Hace doce años, Jean-Marie Le Pen, líder del ultraderechista Frente Nacional de Francia, dejó atónito al establishment político francés al aparecer en la ronda final de la elección presidencial. El fin de semana pasado, Marine Le Pen, su hija y sucesora, revivió los recuerdos de ese momento con un triunfo en la primera vuelta de las elecciones municipales.
En votaciones que significaron un nuevo revés para el presidente François Hollande, el Frente Nacional dominó los titulares. Defendiendo políticas fuertemente antieuropeas y anti-inmigración, logró el control de un municipio en el norte industrial, una victoria sin precedentes en esa parte del país. En seis otras circunscripciones en que compitió, el FN ganó entre 28% y 40% de los votos. Ahora el partido está bien ubicado para ganar una serie de ciudades como Fréjus, Avignon, Béziers y Perpignan en la segunda vuelta de este fin de semana.
No deberíamos exagerar la alarma. El FN, que participó en sólo 600 municipalidades de un total de 37 mil, aún está muy lejos de ser una fuerza nacional. Pero ahora está estableciendo raíces mucho más allá de los pueblos del Mediterráneo con los que es asociado. Hay una clara oportunidad de que el partido de Le Pen llegue primero en las elecciones europeas de mayo. Esto le permitirá consolidar su afirmación de que el FN está rompiendo el histórico duopolio de izquierda y derecha.
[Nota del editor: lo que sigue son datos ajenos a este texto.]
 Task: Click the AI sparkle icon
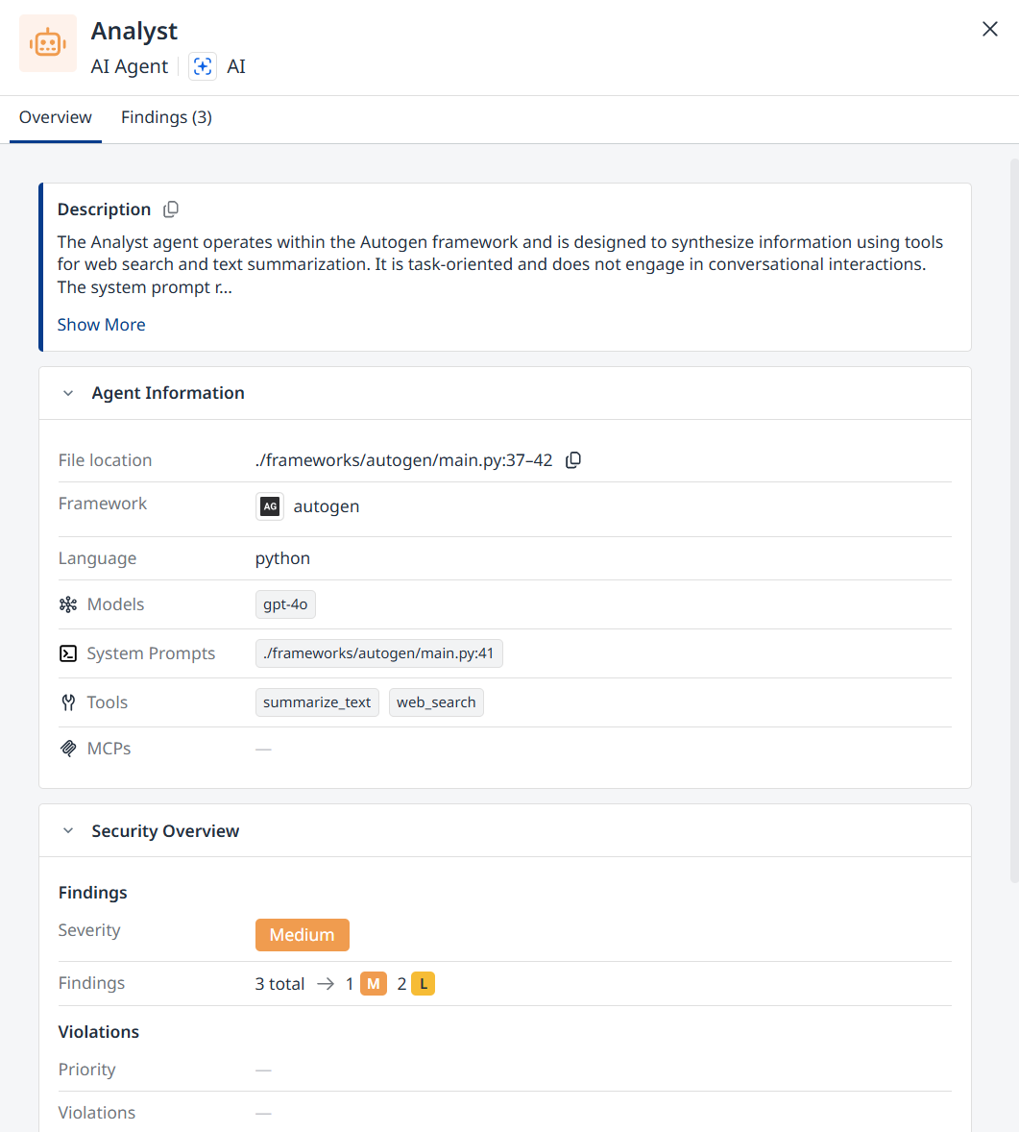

El continuo ascenso de Le Pen es un desarrollo profundamente preocupante para Francia y Europa. Si bien ha suavizado la cruda imagen que tenía el FN bajo su padre, el partido aún conserva su rasgo fuertemente racista y anti-imigrante. Sus políticas económicas, que se enfocan en abandonar el euro y el proteccionismo, no son creíbles. Sin embargo, la debilidad crónica de los dos principales partidos le ha dado la oportunidad de avanzar.